Restraining Orders Are Heroin: On Feminists, “Rape Culture,” and Affliction Addiction

Posted on February 7, 2014


“I have known my ex since 2007, and our relationship was never easy. I stood with him during the affairs, the lies, whatever…. We had a child in 2009, and then the violence started…. After the last failed mediation in Nov[ember] 2012, he again wanted to get back together, [and] I was hit with a new motion to change the parenting time for our child, and he stated that I was harming or endangering our child.

“In Jan[uary] 2013, he again wanted us to work [things] out, and I again agreed…. I began to assist with bills, his house, [and] accommodating his requests with our child. Fast forward to Oct[ober] 2013…after learning once again there were other women involved and accepting his apology at dinner one night, the next day I was served with a temp[orary] restraining order. It was filled with a whole lot of false allegations and a report that he filed with the police. The report with the police came back unfounded, and shortly after that report was put into evidence, he filed an addendum to his original…restraining order in Nov[ember] 2013, adding on 38 more individual allegations dating back to 2007 from when we first met.

“In mid-Nov[ember] 2013, he then filed an additional complaint against [me] through military channels…. He has also filled more in [on] our parenting-time case against me.

“He is now stating that since 2007, he feels I have been forcing him into sex, and he may now need to seek therapy after learning how often he has been raped.

“Since the restraining order has been in effect, my ex has contacted my family, has [had] his new [girlfriend] file complaints with me at my job, has filed additional allegations with my job, and is now saying I am an unfit parent.

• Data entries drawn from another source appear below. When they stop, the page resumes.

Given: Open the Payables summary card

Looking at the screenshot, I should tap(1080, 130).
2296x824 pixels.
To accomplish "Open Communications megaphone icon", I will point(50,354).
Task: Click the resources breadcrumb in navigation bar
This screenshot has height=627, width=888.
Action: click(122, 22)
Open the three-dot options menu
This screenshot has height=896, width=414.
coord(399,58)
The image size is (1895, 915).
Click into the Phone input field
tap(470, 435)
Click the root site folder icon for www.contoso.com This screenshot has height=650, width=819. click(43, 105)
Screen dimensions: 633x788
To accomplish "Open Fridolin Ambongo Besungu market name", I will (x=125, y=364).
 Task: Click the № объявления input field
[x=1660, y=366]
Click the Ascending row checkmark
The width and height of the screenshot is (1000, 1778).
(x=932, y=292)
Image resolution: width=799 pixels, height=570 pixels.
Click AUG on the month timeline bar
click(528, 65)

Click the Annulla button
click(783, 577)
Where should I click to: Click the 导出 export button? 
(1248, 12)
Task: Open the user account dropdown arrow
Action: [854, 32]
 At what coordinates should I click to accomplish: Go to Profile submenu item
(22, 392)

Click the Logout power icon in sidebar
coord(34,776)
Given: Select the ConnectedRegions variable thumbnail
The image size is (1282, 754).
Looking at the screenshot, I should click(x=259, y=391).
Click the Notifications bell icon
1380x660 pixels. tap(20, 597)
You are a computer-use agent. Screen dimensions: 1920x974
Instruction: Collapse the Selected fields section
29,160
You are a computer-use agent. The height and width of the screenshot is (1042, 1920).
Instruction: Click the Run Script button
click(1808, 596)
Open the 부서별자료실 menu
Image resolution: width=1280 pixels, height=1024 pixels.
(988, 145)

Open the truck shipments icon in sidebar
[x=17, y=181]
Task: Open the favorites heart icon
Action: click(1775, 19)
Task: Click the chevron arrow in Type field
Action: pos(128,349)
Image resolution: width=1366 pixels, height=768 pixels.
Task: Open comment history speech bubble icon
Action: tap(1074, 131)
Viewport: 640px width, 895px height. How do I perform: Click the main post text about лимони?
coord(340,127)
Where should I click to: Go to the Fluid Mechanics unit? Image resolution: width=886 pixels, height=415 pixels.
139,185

“I just am unsure where to turn…or what to do. If this restraining order is found to go permanently against me, I have more to lose with my career and way of providing for my children, and though he is aware of this, he is also not backing down. And now with his new allegations in court about the forced sexual encounters for years, his feelings of being afraid, and his claim that he will need to seek therapy, I am not sure how all of this will play out against me.”

 Blog respondent

I recently acquainted myself with rape culture,” a term used ubiquitously in feminist screeds, and observed that there’s a contrary case to be made for its being applied to the defenders of court-mediated villainies that emotionally scourge innocents and cripple their lives.

The woman whose story serves as epigraph to this discussion is one such victim. Here’s a woman, a mother, moreover, who has endured beastly treatment with the patience of Job only to be labeled a rapist, terrorist, unfit mother, etc., etc. and who now faces the prospect of having her entire existence tweezed apart.

With regard to so-called rape culture, consider that this woman’s story shows that not only may false allegations of rape be readily put over on the courts through restraining order abuse; it isn’t just men who can be falsely accused.

Maybe feminist readers of this woman’s saga of pain would only conclude that it wasn’t impressed upon her early enough that women need men like fish need bicycles. Or maybe they’d conclude that it just goes to show how awful men can be, disregarding that the woman has also been persecuted by her ex’s new girlfriend.

In fact, what it and any number of others’ ordeals show is that when you offer people an easy means to excite drama and conflict, they’ll exploit it.

There’s a reason why opiates are carefully controlled substances that aren’t freely handed out to everyone who claims to need them for pain relief. If they were, a lot of people would welcome a cheap high.

Process abusers need to be recognized for what they are: substance abusers. Restraining orders, whose injustices persist because they’re vehemently championed by ideologues, are dispensed gratuitously and used gratuitously. For too many users, what’s more, they’re gateway drugs that whet an insatiable, predatory appetite.

Drama and attention junkies are no different from any other kind. Offer them a free narcotic, and they’ll take it and jones for more.

Defenders of restraining orders, who think of them as fixes, don’t realize how right they are.